Our lives have become so intertwined with systems like web search that we fail to understand the potential foibles of such systems. The trust we have towards such systems are not questioned until a major flaw with it is uncovered. But, given the black-box nature of these systems how does one even understand the shortcomings of such systems. One of the ways this could be achieved is through a process called “Algorithmic Audit.” The importance of these audits are ever more important given the way of the world at the moment.
In paper [1], the author first talks about the concept of “screen science” coined by American Airlines team who created the SABRE flight reservation system to refer to human biases in the way we choose things given in a list. He then goes on to conclude righly, how important “algorithmic audits” are , while introducing the said concept. He argues that understanding of systems that we interact with daily is paramount given how firms have acted in the past. The author points out various types of audits, namely, code audit, non-invasive user audit, scraping audit, sock puppet audit, and collaborative crowdsourced audit. The author then finally examines what would be needed in order for us to conduct such audits in terms of legal or financial support while advocating a shift of perspective to “accountability by auditing.”
In this paper [2], the author tries to measure the basis and the extent of personalization in modern search engines through the use of benign sock-puppet auditing. The major contributions the author makes are as follows: a methodology is created to measure personalization in web searches, this methodology is then used to measure personalization in google and the causes behind personalization is investigated. Couple of issues the author’s methodology has mitigated are issues related to temporal changes in search index, issue of consistency with respect to search indices being distributed and mitigate the use of A/B testing by the search provider.
One of the first thoughts that popped up in my mind is how the results of the audit might be different if conducted at the moment. The push towards more personalization through the use of machine learning models and the push in doing so by all major internet firms and in this case, Google, might render different results. This which would an interesting project to explore.
Are certain language constructs due to it being favored by certain groups found crudely by optimizing on the click rate being used in search results? This is an interesting question one could try to answer extending the insights that [2] gives. It would also be interesting to compare the description of the person constructed by the system to that of the actual person, see how optimizing on different factors have an impact on the system’s ability to create a true to life description.
Although the author shows that carry-over effect becomes negligible after 10 minutes the long term effects of the profiling due to being able to understand the user, through their understanding their behaviour and preferences thoroughly are not explored in the work. The challenge in identifying this would be the same issues the author pointed out, changing search indices and not being able switch off personalization during searches.

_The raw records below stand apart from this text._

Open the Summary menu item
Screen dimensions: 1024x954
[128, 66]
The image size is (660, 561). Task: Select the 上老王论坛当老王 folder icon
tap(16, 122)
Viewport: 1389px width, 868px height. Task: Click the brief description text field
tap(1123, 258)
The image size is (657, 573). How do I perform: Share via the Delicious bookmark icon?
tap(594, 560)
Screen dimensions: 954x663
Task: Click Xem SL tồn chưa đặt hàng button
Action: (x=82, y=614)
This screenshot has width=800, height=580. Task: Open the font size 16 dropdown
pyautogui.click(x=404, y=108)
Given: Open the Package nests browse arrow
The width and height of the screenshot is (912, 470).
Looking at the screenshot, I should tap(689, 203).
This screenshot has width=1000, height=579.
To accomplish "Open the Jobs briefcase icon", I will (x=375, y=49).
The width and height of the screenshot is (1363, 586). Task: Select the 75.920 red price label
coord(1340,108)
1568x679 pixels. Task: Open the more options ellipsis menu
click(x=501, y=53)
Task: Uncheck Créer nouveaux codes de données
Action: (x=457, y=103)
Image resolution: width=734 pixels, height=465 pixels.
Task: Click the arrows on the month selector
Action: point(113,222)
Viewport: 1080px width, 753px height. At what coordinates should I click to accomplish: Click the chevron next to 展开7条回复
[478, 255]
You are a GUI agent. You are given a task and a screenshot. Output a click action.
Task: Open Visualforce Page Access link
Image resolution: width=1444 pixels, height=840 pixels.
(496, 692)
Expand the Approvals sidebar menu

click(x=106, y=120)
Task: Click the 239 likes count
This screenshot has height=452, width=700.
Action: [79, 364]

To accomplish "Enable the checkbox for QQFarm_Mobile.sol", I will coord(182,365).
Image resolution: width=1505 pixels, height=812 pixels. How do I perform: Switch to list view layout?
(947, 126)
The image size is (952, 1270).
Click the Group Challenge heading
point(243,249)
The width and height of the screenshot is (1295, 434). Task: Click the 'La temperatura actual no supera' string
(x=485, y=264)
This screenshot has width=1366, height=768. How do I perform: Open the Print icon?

Given how important understanding of these systems are and their impact on our understanding of the world, it would be a worthwhile action to perform to conduct such audits on algorithms, data used to create ML models by unbiased agencies to track the reliability and biases of such systems while giving enough room to keep the privacy of such algorithms built by these providers safe. Having checks on these systems will ultimately ground the expectations of us users on these systems. If any malevolent actions are found, legal actions could be called for against these service providers to foster accountability.